Self confidence is the first requisite to great undertakings.
Confidence takes a prudent risk. Confidence launches out in belief. A self confident person is more likely to find a way to do anything that's difficult than a person who wavers in self doubt and uncertainty.
The single greatest cause of unfulfilled potential in our world is inaction. Self confidence takes action and makes things happen. And if Arisotle was right to think that we all learn by doing, then it's the self confident person who is most likely to learn by being willing to try.
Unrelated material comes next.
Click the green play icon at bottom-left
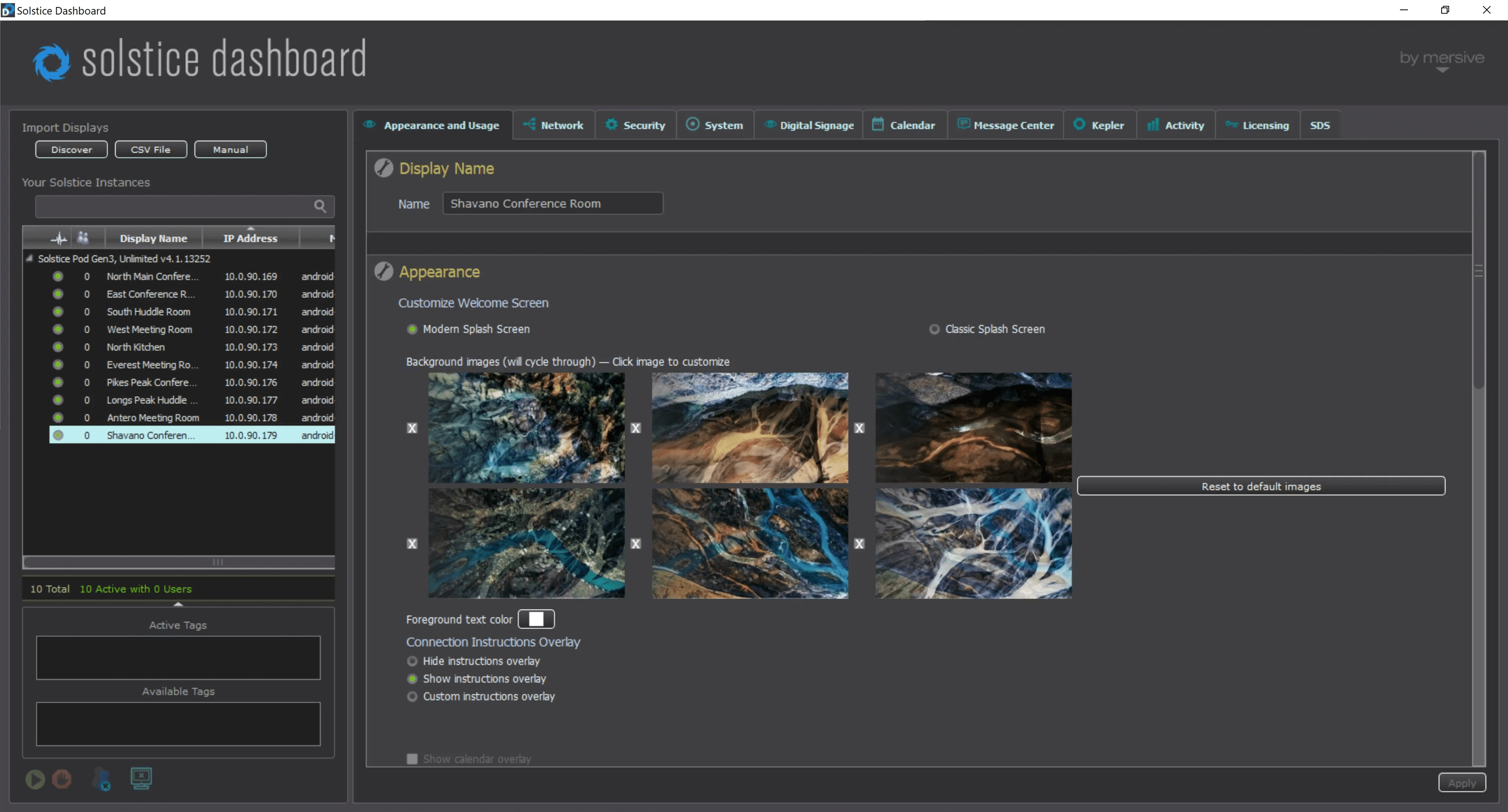 coord(35,779)
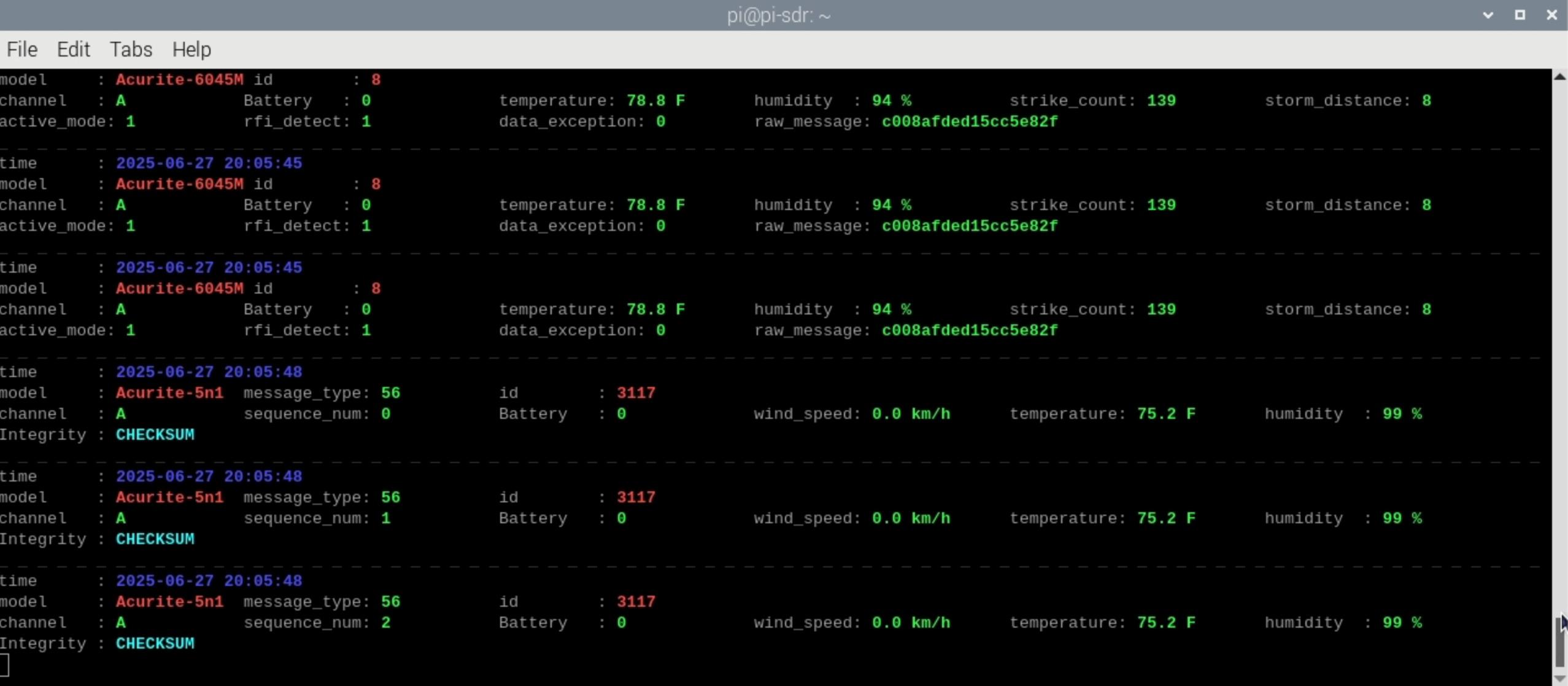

An old adage has it that anything worth doing is worth doing badly. I've always loved that. It just means that anything worthwhile should at least be attempted, even if we’re guaranteed not to be as good at it the first time as we’d like to be. The self confident person doesn’t worry about that or let the chance of initial failure scare him off from attempting something that needs to be done. And self confidence attracts others to our cause, making it even more likely that we will in fact succeed.
Of course, as Aristotle also taught us, for every virtue, there is a too-much, as well as a too-little. Confidence shouldn't replace competence or command in any situation. It should remain tethered to the real world. But the thing about confidence is that it can contribute to creating new realities, as well as working with those we already have.
Try an internal audit. Are you as confident as you should be to accomplish what you want to do? If not, then build your confidence first by building further competence, and then command over the relevant skills, or reviewing what you already have, and then give yourself that regular inner cheerleading that we all need for success in challenging enterprises. The philosopher William James once said that every champion needs precursive faith, an inner attitude of faith that runs ahead of the available evidence. Begin to enjoy a little more of it today. Confidently.